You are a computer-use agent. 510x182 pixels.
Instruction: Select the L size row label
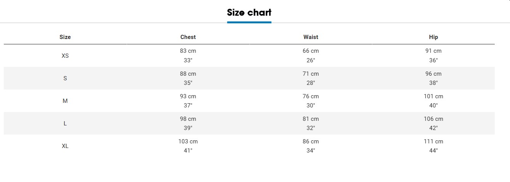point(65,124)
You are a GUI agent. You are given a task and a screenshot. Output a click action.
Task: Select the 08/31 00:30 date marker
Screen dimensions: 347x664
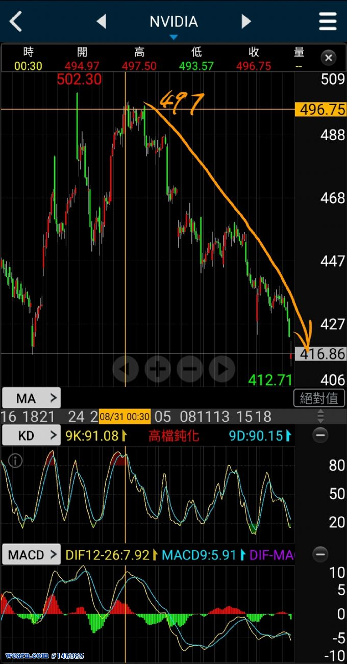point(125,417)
...
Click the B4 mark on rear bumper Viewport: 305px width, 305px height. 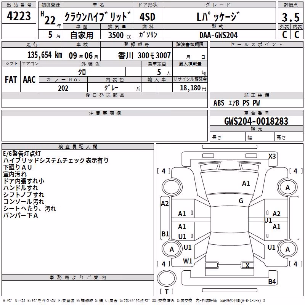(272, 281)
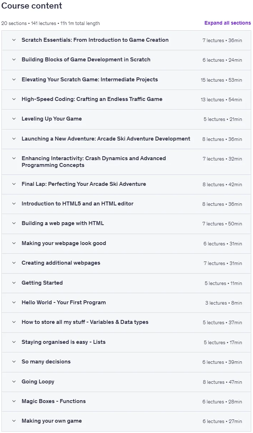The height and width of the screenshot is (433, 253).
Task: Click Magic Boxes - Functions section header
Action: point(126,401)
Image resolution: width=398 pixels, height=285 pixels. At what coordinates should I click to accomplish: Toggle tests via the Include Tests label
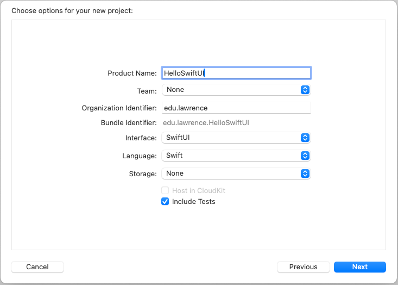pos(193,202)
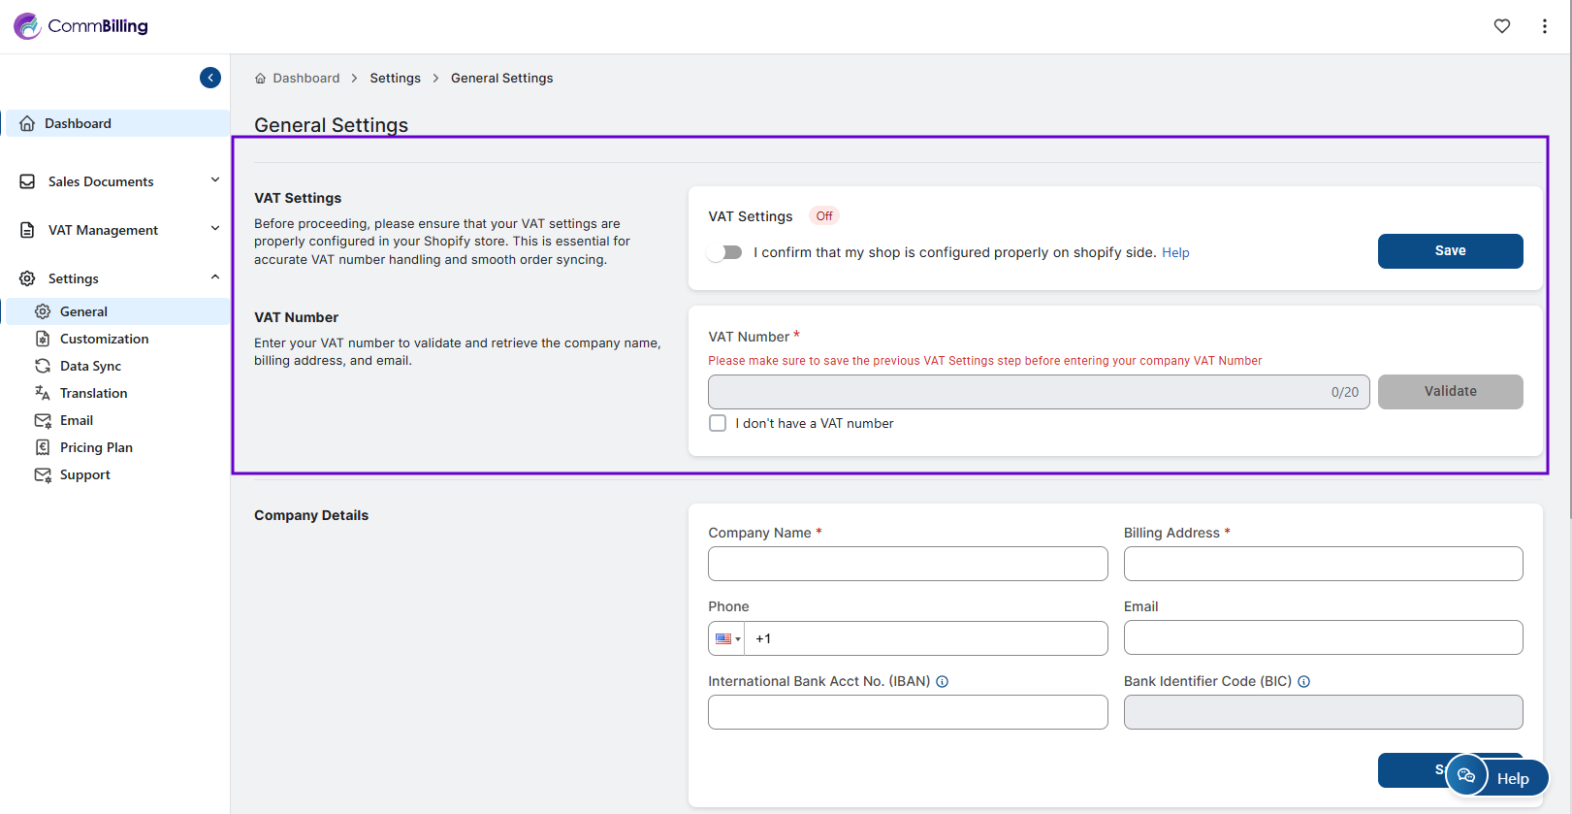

_PROBLEM DESCRIPTION:_
Pull every line containing "agent" from the material above.

_RESULT FOR THIS TASK:_
You are a computer-use agent. 510x182 pixels.
You are a GUI agent. You are given a task and a screenshot. Output a click action.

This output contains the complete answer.